Quoted passage =
Days of inventory increased five days to 56 days, mainly due to higher work-in-process inventories associated with the fast ramp and the longer cycle time for 20 nanometer. Now let me make a few comments on cash flow and CapEx.
During the third quarter, we generated NT$91 billion cash from operations, invested NT$48 billion in capital expenditure and paid out NT$78 billion in cash dividend. At the end of the third quarter, our cash balance decreased NT$29 billion to NT$255 billion.
Free cash flow for the third quarter was an inflow of NT$43 billion, a big improvement versus previous quarters. In U.S. dollar, our second quarter CapEx was US$1.6 billion. This adds to the total of US$7.8 billion for the first three quarters. Regarding our capacity, we expect to increase our capacity by 12% from last year.
Total annual capacity will reach 8.2 million 12-inch equivalent wafers this year, slightly higher than our previous estimate of 8.1 million. I have finished my report on the financial part. Now let me turn into the fourth quarter outlook.
Based on our current business outlook and the forecasted exchange rate of 30.30, we expect our fourth quarter revenue to be between NT$217 billion and NT$220 billion. This will translate into around 4% to 5% quarter over quarter increase.
On the margin side, we expect the fourth quarter gross margins to be between 48% and 50%, and operating margins to be between 38% and 40%. You may ask why we guide slightly lower margin rate despite 4% to 5% revenue growth.

Stored data =

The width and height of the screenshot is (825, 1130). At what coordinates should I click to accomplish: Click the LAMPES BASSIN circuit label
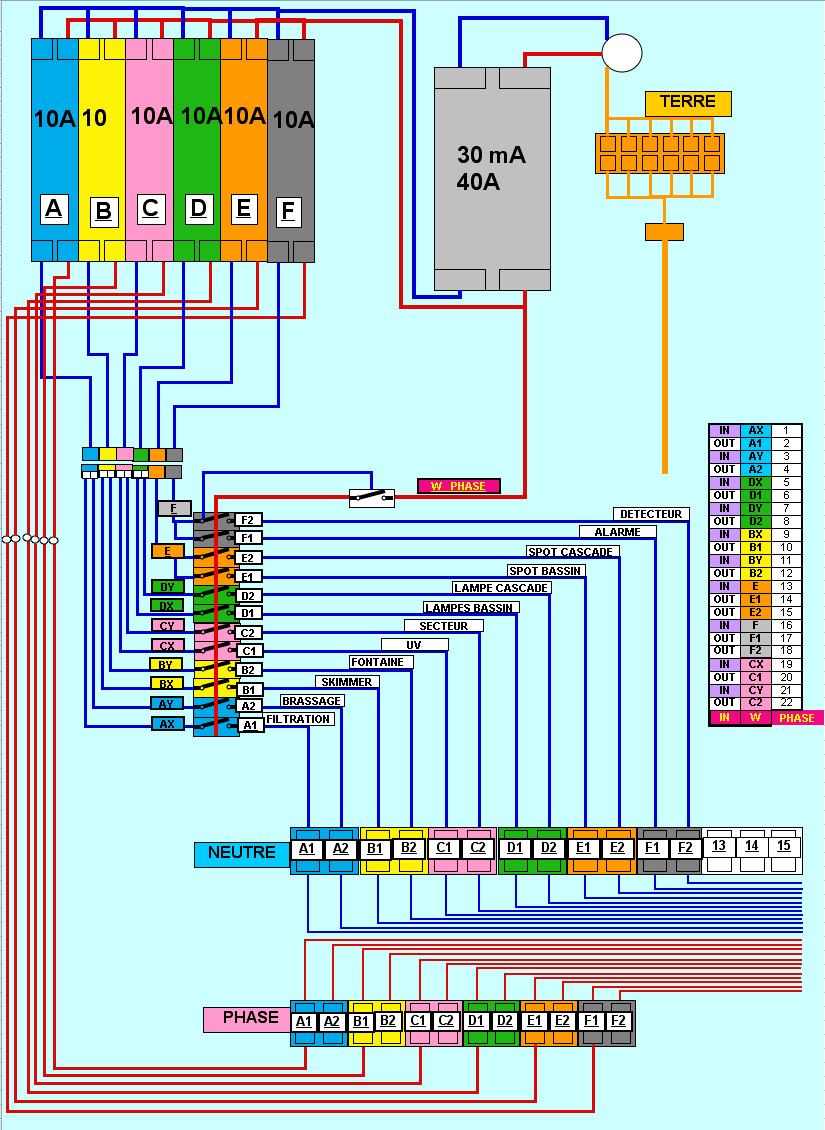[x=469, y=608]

==

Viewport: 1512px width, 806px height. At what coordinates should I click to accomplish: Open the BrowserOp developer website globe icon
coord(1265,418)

Your instructions =
For each of the following statements about the quarterly results text above, answer yes or no and quote the exact words of the text that decide it: (a) Days of inventory rose to 56 days. (b) The cash balance grew during the third quarter. (c) Fourth-quarter gross margins are expected to fall between 48% and 50%.

The answer =
(a) Yes: "Days of inventory increased five days to 56 days"
(b) No: "our cash balance decreased NT$29 billion to NT$255 billion"
(c) Yes: "we expect the fourth quarter gross margins to be between 48% and 50%"